Meu casuísmo querido
ALON FEUERWERKE
Correio Braziliense - 15/07/2011
Sobraram outros problemas sérios na Ficha Limpa. Um grave é a retroatividade. Se o sujeito cometeu ato que na época não produzia automaticamente inelegibilidade, não pode ficar inelegível por uma lei posterior
A Câmara dos Deputados decidiu adotar a via mais rápida (ou menos lenta) para dar posse aos parlamentares beneficiados pelo adiamento da vigência da Ficha Limpa. Uma boa decisão. Espera-se que o Senado acompanhe. E rapidamente.
O corporativismo congressual não pode estar acima da lei.
Critica-se a Justiça por lentidão. Então, quando ela decide, deveria ser apenas o caso de cumprir. Isso fez o presidente Marco Maia (PT-RS). Parabéns para ele.
Ou a Lei da Ficha Limpa valeu para as eleições do ano passado ou não valeu. Não valeu? Pronto. Tomem posse os beneficiados pela sentença em última instância. Os prejudicados disputem nova eleição.

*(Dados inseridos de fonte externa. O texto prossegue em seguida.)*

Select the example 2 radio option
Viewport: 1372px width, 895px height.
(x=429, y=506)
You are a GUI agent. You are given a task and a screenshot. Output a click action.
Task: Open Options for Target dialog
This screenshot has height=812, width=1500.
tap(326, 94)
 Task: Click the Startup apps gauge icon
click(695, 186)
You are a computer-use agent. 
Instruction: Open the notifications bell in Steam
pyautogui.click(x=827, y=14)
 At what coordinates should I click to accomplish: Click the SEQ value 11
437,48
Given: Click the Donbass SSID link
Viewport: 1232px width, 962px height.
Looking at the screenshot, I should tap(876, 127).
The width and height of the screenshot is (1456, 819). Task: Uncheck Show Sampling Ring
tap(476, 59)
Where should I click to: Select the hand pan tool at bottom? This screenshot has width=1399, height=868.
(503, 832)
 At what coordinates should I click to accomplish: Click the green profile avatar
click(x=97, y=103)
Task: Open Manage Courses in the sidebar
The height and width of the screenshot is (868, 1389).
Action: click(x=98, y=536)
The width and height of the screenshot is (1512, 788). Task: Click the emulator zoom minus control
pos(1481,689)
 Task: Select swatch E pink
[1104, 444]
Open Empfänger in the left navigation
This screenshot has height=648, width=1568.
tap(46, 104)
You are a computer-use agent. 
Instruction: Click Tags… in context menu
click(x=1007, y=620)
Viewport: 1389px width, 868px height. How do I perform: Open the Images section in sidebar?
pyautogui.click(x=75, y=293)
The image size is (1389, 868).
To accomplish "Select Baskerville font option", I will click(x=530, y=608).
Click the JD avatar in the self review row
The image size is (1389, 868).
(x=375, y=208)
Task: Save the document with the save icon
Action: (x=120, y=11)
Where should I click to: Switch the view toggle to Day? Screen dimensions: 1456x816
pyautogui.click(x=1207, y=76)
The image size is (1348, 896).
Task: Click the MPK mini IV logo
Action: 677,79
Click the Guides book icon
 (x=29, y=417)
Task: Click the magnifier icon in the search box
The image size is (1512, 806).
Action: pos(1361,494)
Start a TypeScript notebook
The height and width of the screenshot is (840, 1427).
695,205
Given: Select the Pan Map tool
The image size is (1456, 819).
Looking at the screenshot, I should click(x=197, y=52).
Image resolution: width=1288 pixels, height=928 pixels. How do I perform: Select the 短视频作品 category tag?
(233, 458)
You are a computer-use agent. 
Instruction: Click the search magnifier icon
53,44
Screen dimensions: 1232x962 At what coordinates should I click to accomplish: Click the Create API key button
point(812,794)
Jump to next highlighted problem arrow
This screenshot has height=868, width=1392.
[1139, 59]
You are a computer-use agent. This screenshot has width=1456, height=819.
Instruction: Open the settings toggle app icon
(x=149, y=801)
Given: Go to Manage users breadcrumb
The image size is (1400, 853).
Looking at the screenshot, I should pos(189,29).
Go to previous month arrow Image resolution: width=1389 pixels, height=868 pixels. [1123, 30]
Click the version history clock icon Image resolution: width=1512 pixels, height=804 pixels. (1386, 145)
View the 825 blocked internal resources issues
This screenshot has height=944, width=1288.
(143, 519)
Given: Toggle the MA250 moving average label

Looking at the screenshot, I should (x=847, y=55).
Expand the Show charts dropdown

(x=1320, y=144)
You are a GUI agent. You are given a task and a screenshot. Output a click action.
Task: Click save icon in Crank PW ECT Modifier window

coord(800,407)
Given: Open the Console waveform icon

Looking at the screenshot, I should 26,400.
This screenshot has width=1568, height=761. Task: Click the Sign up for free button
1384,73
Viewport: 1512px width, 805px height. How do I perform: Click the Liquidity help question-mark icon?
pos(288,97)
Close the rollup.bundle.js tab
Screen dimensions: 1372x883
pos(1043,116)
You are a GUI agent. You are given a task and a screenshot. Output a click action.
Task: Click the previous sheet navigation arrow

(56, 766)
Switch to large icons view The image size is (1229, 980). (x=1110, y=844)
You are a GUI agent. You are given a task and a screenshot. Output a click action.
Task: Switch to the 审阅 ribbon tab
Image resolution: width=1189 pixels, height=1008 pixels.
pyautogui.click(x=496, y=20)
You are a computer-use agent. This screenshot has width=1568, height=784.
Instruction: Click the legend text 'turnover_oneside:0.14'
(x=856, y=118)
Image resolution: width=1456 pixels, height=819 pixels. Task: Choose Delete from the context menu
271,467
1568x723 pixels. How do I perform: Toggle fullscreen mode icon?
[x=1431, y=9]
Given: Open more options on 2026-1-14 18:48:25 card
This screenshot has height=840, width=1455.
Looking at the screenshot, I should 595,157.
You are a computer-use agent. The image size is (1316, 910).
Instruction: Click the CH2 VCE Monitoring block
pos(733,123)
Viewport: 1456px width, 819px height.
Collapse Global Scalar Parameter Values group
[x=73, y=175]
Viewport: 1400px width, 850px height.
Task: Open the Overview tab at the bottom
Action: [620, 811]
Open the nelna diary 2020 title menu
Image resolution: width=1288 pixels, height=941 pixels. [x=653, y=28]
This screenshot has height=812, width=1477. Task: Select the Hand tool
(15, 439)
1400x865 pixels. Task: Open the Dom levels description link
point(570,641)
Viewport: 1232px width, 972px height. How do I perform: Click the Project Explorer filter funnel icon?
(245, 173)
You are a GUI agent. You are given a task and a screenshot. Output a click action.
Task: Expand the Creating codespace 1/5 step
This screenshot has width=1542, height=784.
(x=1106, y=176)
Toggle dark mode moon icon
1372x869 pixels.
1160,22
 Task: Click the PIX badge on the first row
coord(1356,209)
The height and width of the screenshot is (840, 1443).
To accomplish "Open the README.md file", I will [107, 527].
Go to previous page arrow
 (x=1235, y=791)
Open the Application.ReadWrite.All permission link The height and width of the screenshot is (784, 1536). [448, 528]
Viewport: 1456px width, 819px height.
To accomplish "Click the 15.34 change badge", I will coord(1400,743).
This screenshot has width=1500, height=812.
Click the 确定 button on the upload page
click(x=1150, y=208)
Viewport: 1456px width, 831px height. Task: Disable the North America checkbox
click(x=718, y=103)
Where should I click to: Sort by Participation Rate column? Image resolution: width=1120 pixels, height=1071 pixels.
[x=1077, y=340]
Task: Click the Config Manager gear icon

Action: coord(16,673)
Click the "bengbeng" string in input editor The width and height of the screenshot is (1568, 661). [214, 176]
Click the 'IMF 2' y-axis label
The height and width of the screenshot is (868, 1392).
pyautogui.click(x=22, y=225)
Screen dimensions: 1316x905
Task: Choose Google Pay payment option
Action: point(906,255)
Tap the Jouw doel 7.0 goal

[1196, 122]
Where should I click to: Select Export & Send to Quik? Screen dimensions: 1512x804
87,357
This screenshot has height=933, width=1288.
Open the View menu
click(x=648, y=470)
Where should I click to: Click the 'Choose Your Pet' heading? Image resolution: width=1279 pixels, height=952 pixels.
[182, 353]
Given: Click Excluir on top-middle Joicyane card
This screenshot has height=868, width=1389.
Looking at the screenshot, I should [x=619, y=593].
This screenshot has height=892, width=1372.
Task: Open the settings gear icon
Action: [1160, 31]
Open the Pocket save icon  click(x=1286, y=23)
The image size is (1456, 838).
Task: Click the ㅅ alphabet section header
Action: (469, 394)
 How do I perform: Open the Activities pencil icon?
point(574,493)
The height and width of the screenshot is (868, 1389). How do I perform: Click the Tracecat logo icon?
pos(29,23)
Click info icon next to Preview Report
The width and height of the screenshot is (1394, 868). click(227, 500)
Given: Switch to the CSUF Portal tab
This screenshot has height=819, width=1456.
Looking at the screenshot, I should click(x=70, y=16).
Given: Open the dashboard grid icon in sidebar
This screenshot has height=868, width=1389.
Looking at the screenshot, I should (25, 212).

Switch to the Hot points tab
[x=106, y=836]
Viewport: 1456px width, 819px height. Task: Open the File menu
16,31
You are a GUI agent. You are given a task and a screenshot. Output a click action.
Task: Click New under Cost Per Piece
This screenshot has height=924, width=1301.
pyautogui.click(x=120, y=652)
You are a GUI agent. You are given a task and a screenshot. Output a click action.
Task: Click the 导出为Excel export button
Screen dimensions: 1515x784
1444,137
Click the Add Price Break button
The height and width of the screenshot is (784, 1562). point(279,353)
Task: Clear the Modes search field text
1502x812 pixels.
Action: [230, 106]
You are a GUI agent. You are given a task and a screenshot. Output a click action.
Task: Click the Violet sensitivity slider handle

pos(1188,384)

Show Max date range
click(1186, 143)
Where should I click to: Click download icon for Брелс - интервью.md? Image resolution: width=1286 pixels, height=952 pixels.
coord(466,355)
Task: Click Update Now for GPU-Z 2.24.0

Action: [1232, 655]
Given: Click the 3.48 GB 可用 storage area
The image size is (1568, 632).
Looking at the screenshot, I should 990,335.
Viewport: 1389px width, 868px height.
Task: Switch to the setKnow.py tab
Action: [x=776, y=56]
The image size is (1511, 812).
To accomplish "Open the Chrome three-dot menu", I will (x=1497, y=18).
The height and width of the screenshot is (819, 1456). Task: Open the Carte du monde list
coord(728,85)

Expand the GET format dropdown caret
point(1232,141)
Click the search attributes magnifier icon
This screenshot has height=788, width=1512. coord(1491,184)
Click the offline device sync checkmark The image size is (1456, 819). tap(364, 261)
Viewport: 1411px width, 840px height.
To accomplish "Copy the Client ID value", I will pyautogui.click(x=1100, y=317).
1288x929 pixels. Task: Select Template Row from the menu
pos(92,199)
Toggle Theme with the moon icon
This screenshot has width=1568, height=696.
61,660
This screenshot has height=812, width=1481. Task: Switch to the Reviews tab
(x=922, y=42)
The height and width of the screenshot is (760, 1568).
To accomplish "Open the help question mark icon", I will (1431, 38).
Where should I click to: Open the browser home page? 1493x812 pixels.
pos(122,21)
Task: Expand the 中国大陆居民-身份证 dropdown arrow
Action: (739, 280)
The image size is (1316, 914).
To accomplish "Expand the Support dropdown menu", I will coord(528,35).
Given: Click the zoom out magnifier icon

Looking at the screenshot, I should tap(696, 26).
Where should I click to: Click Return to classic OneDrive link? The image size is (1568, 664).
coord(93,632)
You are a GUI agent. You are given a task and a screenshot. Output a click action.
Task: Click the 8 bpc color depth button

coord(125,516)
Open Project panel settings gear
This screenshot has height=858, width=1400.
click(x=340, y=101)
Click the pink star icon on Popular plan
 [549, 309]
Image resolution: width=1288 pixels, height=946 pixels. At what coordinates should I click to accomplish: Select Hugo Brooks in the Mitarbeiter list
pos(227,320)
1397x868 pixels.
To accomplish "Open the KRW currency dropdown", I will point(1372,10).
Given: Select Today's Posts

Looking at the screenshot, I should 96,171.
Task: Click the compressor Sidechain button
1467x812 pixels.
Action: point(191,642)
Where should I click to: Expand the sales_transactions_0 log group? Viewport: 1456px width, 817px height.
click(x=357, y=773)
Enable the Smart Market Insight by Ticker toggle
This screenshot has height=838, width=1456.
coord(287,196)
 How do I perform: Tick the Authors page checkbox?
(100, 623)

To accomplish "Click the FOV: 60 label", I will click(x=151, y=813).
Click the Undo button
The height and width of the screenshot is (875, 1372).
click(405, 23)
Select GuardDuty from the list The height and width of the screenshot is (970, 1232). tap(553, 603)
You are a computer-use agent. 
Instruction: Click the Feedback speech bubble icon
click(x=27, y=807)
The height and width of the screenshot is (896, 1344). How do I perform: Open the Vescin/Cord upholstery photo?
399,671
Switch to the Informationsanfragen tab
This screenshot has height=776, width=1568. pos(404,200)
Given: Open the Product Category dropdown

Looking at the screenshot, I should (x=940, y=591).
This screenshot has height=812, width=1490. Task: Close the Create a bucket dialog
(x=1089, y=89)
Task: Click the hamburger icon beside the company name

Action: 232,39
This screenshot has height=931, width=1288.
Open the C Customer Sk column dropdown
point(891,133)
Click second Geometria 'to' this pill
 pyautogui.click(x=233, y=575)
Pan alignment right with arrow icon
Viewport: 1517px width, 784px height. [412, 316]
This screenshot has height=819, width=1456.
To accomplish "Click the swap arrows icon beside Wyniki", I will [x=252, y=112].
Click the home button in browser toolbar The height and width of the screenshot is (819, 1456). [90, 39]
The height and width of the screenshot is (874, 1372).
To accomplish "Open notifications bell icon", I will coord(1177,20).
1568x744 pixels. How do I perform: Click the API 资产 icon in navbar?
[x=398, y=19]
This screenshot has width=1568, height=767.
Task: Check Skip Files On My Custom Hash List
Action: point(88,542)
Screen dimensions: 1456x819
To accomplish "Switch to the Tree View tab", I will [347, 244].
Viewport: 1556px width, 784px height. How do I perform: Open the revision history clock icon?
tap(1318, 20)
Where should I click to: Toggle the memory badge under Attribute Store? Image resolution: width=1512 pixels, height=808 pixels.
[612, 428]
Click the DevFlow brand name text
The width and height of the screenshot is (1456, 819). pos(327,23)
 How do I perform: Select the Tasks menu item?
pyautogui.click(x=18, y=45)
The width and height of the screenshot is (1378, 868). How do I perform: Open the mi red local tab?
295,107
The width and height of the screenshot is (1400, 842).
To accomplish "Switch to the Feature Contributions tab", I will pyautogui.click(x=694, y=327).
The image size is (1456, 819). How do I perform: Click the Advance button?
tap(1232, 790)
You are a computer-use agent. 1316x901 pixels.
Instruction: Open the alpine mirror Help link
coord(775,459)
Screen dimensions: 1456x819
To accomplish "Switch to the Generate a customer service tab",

Estado de direito é isso. É curioso notar quando alguns exigem do poder manter-se no estrito limite legal e, ao mesmo tempo, pedem para si próprios a prerrogativa de escolher quais decisões judiciais vão cumprir e quais não.
O tapetão do outro é condenável. Mas o meu é sempre limpinho. Tipicamente nosso. Como também outro princípio. O ônus da prova cabe sempre ao meu adversário. Para absolver ou condenar, conforme o caso.
A Ficha Limpa é uma boa lei, com problemas. Um deles já foi resolvido pelo Supremo Tribunal Federal, que cuidou em boa hora de proteger a norma pela qual mudança de regra a menos de um ano da eleição nãovale. Foi prudente.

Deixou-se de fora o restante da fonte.